Hi Zack, Mike and Karl,
I argue that we must optimize for the vastly-more-numerous cohort:
consumers who are *NOT* in the unusual position of debugging some
arcane build failure whose origin is masked by using
AM_SILENT_RULES([yes]).
I've specified AM_SILENT_RULES([yes]) in any package I've ever tended,
and don't recall having or hearing reports of significant pain due to
that -- but maybe that's just my selective or limited memory.
Sure, there may have been some noise back in 2009 when I made it the
default in coreutils via v7.2-47-g52c4018a9, but I think we worked out
all the kinks long ago.
As for whether V=1 does its job, AFAIK it does. If anyone finds an
instance in which it does not work, that's a bug: please report and
we'll surely fix it.
The argument here should be similar to why when writing any code that
must last: one should write to (optimize for) the audience of readers
and future maintainers, who often outnumber code-writers by an order
of magnitude.
The volume of 99.9%-useless noise that the current default impose on
every builder is not outweighed by the benefit to the rare few who
occasionally cannot easily insert "--disable-silent-rules".
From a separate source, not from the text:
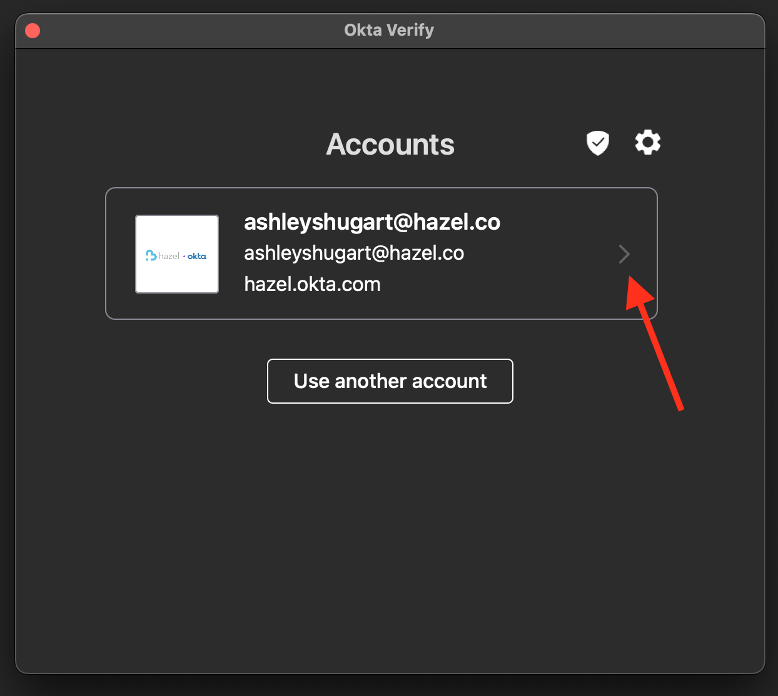
Task: Click the bold ashleyshugart@hazel.co account name
Action: click(x=371, y=222)
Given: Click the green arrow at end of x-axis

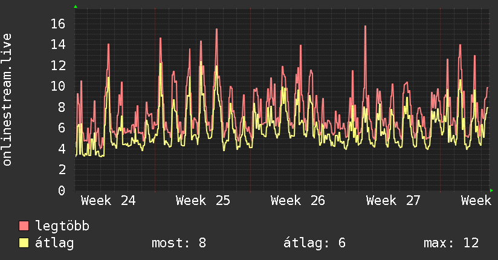Looking at the screenshot, I should 491,190.
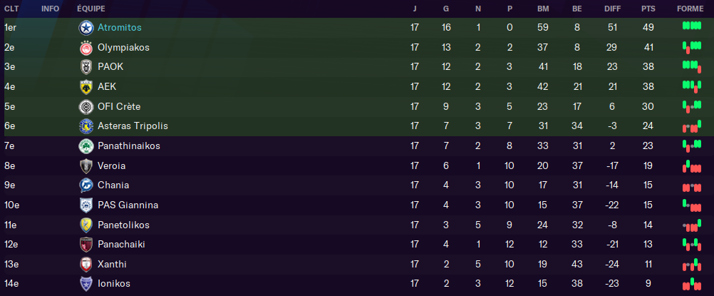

I can imagine that an experience like the one Zack describes is
painful, but we have to keep in perspective that the default imposes
what I estimate to be a far larger cost, due to the vastly-larger
number of people impacted.
IMHO, this discussion is about setting a sensible default.
No package maintainer is forced to use the automake-specified default,
and even those who invoke configure can choose their own default.